En Estados Unidos, cuando en los años treinta se negociaron nuevas condiciones colectivas para la mayoría de los grupos laborales –en un pacto entre el gobierno, sindicatos y patronales–, quedaron por fuera de la nueva legislación el trabajo doméstico y los trabajos agrarios. Esto fue una concesión hacia los propietarios conservadores del sur del país, resabios de los tiempos de la esclavitud. Pero también resultaba funcional al pujante capitalismo moderno. Actualmente, en países como España, las trabajadoras del hogar siguen quedando por fuera del régimen general que establece las condiciones laborales de la mayoría de los trabajadores, lo que muestra los límites de clase de las modernas democracias occidentales.

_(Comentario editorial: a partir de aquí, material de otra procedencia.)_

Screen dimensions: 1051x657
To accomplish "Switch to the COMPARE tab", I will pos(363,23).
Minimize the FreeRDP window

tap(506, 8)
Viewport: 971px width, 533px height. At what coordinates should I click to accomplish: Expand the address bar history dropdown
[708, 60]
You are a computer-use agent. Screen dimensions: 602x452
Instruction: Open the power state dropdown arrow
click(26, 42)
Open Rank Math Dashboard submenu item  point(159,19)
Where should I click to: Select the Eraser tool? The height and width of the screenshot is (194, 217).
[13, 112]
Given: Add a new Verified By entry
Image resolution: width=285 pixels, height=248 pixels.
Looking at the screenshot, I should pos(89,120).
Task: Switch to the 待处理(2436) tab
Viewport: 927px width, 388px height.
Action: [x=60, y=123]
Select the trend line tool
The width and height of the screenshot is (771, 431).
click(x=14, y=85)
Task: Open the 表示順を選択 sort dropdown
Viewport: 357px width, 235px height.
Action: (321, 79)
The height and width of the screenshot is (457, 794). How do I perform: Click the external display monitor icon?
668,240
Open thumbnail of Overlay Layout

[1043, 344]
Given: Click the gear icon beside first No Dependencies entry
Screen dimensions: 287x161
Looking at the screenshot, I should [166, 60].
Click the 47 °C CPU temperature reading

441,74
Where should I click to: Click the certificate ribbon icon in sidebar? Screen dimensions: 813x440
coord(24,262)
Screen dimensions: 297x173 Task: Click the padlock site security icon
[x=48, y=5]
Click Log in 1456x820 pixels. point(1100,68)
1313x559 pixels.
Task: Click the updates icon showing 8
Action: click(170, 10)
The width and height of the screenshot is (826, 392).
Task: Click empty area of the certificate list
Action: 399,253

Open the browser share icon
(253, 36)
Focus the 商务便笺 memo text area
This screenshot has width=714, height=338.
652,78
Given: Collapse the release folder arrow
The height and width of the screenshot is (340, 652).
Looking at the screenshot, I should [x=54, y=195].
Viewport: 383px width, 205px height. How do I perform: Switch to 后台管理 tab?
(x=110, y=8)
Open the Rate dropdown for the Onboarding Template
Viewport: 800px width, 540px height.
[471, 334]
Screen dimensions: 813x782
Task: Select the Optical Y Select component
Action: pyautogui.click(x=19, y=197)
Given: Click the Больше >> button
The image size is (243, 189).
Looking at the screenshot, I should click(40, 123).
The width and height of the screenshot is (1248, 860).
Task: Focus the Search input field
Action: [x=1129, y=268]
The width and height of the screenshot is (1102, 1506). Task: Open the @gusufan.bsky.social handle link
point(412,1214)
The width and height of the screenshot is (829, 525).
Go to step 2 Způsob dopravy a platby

Frente a estas formas de servidumbre moderna, las trabajadoras del hogar se están organizando y ofrecen resistencia. A ellas las puedes encontrar en una asamblea del 8M, organizando una campaña en solidaridad con los temporeros, exigiendo o asesorando a nuevas compañeras sobre cómo defenderse. Son indomables y no van a parar hasta conquistar lo que les corresponde. Así lo afirma Edith Espínola: “Está claro que hay trabajadoras de primera y trabajadoras de segunda. Pero a nosotras no nos valen los aplausos, no nos valen las menciones en el hemiciclo del Congreso, ni todas las ruedas de prensa, si nos siguen tratando con desprecio y con una desigualdad absoluta. Queremos derechos y los queremos ya”.
Su coraje y su voluntad de lucha me recuerdan una frase que escribieron hace tiempo otras luchadoras, que fundaron un periódico de mujeres trabajadoras e inmigrantes en Argentina a fines del siglo XIX, cuando empezaban las luchas de la clase obrera:
“Hastiadas ya de tanto y tanto llanto y miseria (…) hemos decidido levantar nuestra voz en el concierto social y exigir, exigir decimos, nuestra parte de placeres en el banquete de la vida”.